Lack of understanding

Although she says her concerns are aimed at housing associations, she adds that “our complaints data suggests that there is a lack of understanding about data protection law by some organisations in the UK housing sector”.

Propertymark, which represents letting agents in the UK, suggests the ICO’s warnings should be a wake-up call for those working in the private rental sector.

Nathan Emerson, its CEO, says: “Propertymark understands the importance of estate and letting agents complying with GDPR law and it is crucial that agents make themselves aware of the legislation in order to avoid any breaches or legal fines. “Propertymark advises estate and letting agents to register and attend the webinar where they will receive expert help and advice.”

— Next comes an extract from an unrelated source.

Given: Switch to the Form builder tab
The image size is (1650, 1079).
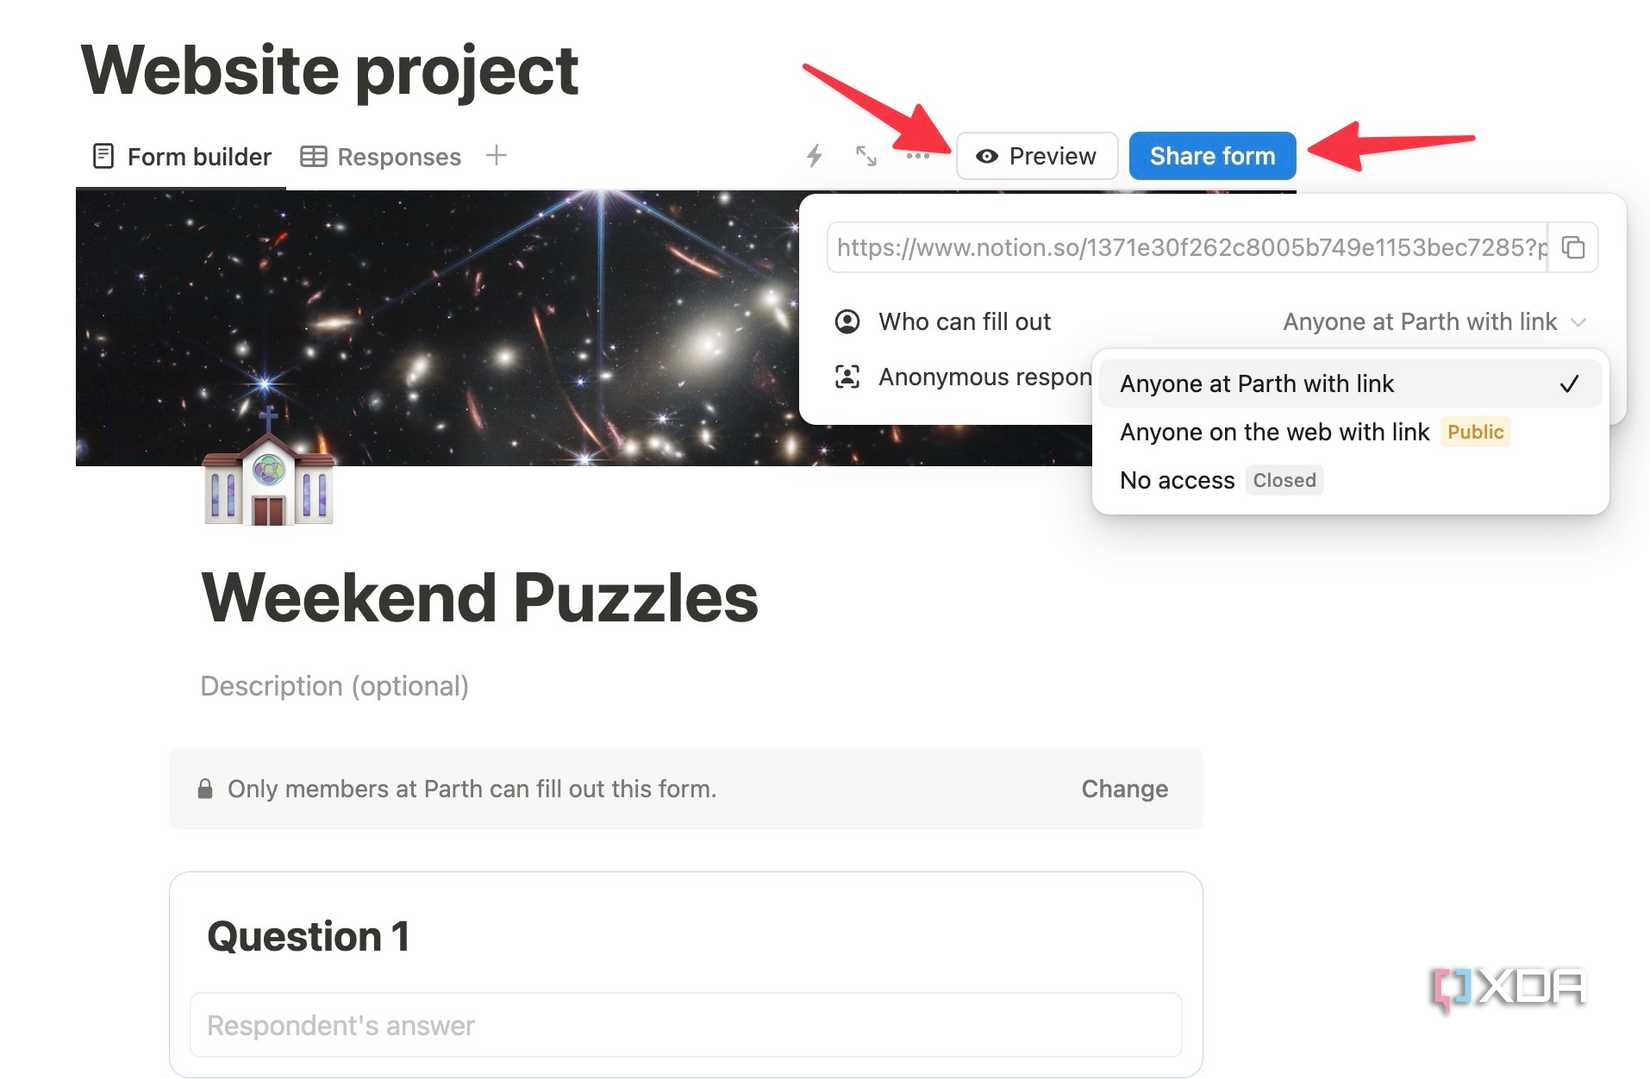Looking at the screenshot, I should coord(182,157).
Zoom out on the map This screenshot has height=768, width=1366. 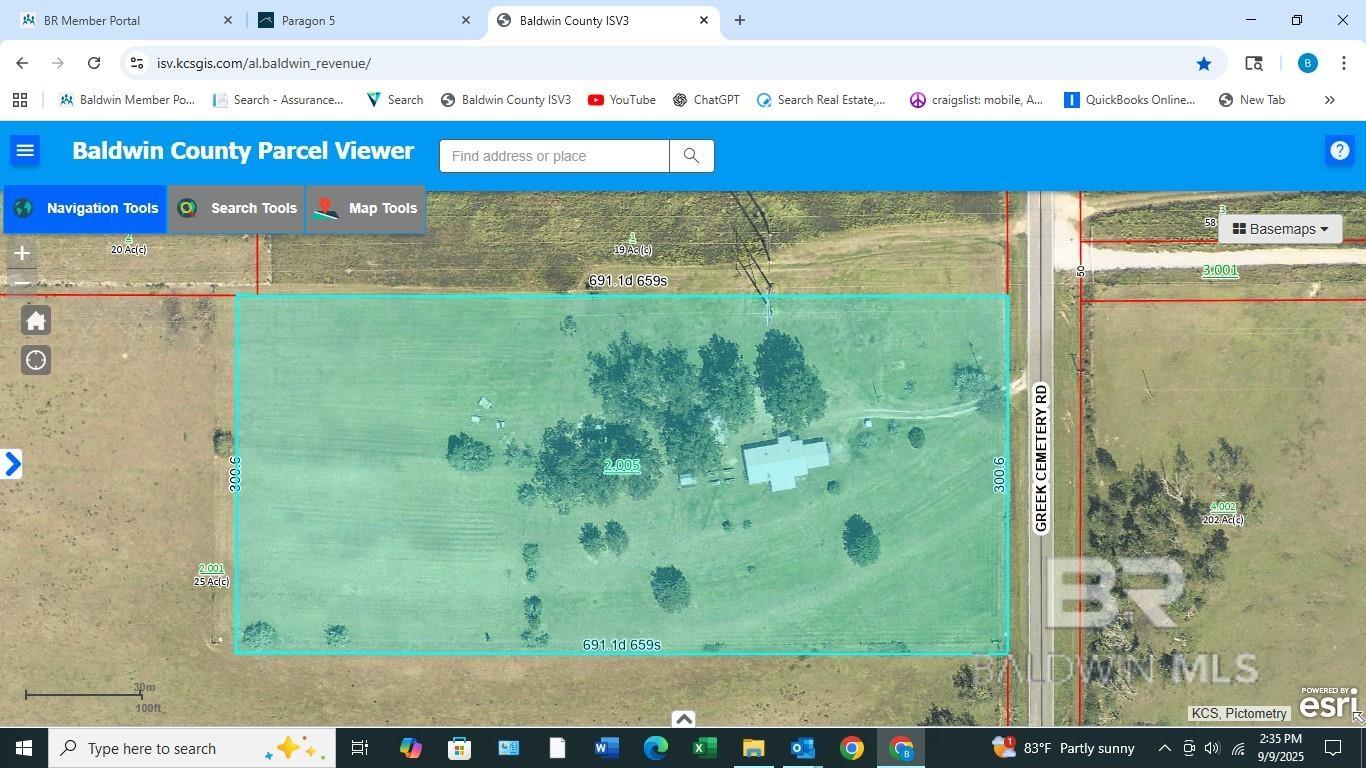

The risks of not complying with GDPR are not just regulatory – agents and larger landlords who are careless with tenants’ data face reputational damage from being ‘named and shamed’ by the ICO and/or having to pay compensation for data losses or illegal disclosure.

Two years ago LandlordZONE completed an investigation into data privacy within the private rental sector which revealed how many letting agents and landlords were sharing information about tenants' referencing information in contravention of GDPR regulations.